• Supplied data:
*** Block opens ***

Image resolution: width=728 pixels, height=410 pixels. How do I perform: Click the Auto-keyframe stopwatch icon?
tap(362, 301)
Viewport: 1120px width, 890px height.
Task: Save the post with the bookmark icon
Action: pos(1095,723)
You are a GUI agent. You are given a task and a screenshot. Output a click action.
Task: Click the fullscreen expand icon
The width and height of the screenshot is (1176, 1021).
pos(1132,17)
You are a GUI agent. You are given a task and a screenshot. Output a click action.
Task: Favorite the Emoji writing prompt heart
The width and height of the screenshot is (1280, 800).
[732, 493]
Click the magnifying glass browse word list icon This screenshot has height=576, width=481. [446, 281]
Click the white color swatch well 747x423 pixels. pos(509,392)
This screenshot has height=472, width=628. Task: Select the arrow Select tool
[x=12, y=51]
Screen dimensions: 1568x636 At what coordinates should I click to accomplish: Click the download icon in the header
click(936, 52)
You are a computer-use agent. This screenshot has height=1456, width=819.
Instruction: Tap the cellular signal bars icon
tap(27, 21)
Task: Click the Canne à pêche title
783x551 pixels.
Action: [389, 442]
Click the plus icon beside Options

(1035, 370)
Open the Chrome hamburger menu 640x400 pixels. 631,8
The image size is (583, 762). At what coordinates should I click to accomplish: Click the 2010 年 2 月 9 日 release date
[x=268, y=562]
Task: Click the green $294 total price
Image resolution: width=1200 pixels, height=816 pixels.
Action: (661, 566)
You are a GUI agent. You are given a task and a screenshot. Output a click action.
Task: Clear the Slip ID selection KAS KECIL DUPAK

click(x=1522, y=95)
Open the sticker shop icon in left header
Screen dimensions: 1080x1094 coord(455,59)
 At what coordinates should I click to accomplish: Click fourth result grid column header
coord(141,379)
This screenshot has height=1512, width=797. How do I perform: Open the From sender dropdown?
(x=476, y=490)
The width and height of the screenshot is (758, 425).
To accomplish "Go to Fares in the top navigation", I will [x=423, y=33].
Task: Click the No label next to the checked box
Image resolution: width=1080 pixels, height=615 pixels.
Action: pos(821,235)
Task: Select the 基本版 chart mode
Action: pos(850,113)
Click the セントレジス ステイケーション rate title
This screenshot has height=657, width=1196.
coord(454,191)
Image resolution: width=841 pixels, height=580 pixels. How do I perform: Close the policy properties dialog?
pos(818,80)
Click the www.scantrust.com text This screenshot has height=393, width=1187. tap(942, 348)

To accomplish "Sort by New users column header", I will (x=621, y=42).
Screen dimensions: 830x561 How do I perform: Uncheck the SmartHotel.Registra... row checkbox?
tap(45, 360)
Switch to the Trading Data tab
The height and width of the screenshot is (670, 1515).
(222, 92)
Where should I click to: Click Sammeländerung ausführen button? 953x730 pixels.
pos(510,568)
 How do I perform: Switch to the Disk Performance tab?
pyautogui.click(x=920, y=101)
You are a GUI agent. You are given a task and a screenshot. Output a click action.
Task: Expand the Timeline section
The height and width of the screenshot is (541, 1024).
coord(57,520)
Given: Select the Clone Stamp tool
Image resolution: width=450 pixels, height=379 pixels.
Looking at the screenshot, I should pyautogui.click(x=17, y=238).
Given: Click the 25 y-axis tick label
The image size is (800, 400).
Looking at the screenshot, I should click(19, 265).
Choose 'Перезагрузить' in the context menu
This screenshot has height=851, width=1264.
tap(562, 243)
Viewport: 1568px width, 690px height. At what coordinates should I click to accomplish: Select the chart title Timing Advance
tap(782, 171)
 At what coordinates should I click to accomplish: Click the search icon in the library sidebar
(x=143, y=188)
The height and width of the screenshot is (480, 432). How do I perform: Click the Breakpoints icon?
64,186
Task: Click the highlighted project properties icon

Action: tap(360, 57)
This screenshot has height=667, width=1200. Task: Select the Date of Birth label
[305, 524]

*** Block closes ***

• The task: Retype the records above exactly as they appear.

• Exercise answer:
Image resolution: width=728 pixels, height=410 pixels. How do I perform: Click the Auto-keyframe stopwatch icon?
tap(362, 301)
Viewport: 1120px width, 890px height.
Task: Save the post with the bookmark icon
Action: pos(1095,723)
You are a GUI agent. You are given a task and a screenshot. Output a click action.
Task: Click the fullscreen expand icon
The width and height of the screenshot is (1176, 1021).
pos(1132,17)
You are a GUI agent. You are given a task and a screenshot. Output a click action.
Task: Favorite the Emoji writing prompt heart
The width and height of the screenshot is (1280, 800).
[732, 493]
Click the magnifying glass browse word list icon This screenshot has height=576, width=481. [446, 281]
Click the white color swatch well 747x423 pixels. pos(509,392)
This screenshot has height=472, width=628. Task: Select the arrow Select tool
[x=12, y=51]
Screen dimensions: 1568x636 At what coordinates should I click to accomplish: Click the download icon in the header
click(936, 52)
You are a computer-use agent. This screenshot has height=1456, width=819.
Instruction: Tap the cellular signal bars icon
tap(27, 21)
Task: Click the Canne à pêche title
783x551 pixels.
Action: [389, 442]
Click the plus icon beside Options

(1035, 370)
Open the Chrome hamburger menu 640x400 pixels. 631,8
The image size is (583, 762). At what coordinates should I click to accomplish: Click the 2010 年 2 月 9 日 release date
[x=268, y=562]
Task: Click the green $294 total price
Image resolution: width=1200 pixels, height=816 pixels.
Action: (661, 566)
You are a GUI agent. You are given a task and a screenshot. Output a click action.
Task: Clear the Slip ID selection KAS KECIL DUPAK

click(x=1522, y=95)
Open the sticker shop icon in left header
Screen dimensions: 1080x1094 coord(455,59)
 At what coordinates should I click to accomplish: Click fourth result grid column header
coord(141,379)
This screenshot has height=1512, width=797. How do I perform: Open the From sender dropdown?
(x=476, y=490)
The width and height of the screenshot is (758, 425).
To accomplish "Go to Fares in the top navigation", I will [x=423, y=33].
Task: Click the No label next to the checked box
Image resolution: width=1080 pixels, height=615 pixels.
Action: pos(821,235)
Task: Select the 基本版 chart mode
Action: pos(850,113)
Click the セントレジス ステイケーション rate title
This screenshot has height=657, width=1196.
coord(454,191)
Image resolution: width=841 pixels, height=580 pixels. How do I perform: Close the policy properties dialog?
pos(818,80)
Click the www.scantrust.com text This screenshot has height=393, width=1187. tap(942, 348)

To accomplish "Sort by New users column header", I will (x=621, y=42).
Screen dimensions: 830x561 How do I perform: Uncheck the SmartHotel.Registra... row checkbox?
tap(45, 360)
Switch to the Trading Data tab
The height and width of the screenshot is (670, 1515).
(222, 92)
Where should I click to: Click Sammeländerung ausführen button? 953x730 pixels.
pos(510,568)
 How do I perform: Switch to the Disk Performance tab?
pyautogui.click(x=920, y=101)
You are a GUI agent. You are given a task and a screenshot. Output a click action.
Task: Expand the Timeline section
The height and width of the screenshot is (541, 1024).
coord(57,520)
Given: Select the Clone Stamp tool
Image resolution: width=450 pixels, height=379 pixels.
Looking at the screenshot, I should pyautogui.click(x=17, y=238).
Given: Click the 25 y-axis tick label
The image size is (800, 400).
Looking at the screenshot, I should click(19, 265).
Choose 'Перезагрузить' in the context menu
This screenshot has height=851, width=1264.
tap(562, 243)
Viewport: 1568px width, 690px height. At what coordinates should I click to accomplish: Select the chart title Timing Advance
tap(782, 171)
 At what coordinates should I click to accomplish: Click the search icon in the library sidebar
(x=143, y=188)
The height and width of the screenshot is (480, 432). How do I perform: Click the Breakpoints icon?
64,186
Task: Click the highlighted project properties icon

Action: tap(360, 57)
This screenshot has height=667, width=1200. Task: Select the Date of Birth label
[305, 524]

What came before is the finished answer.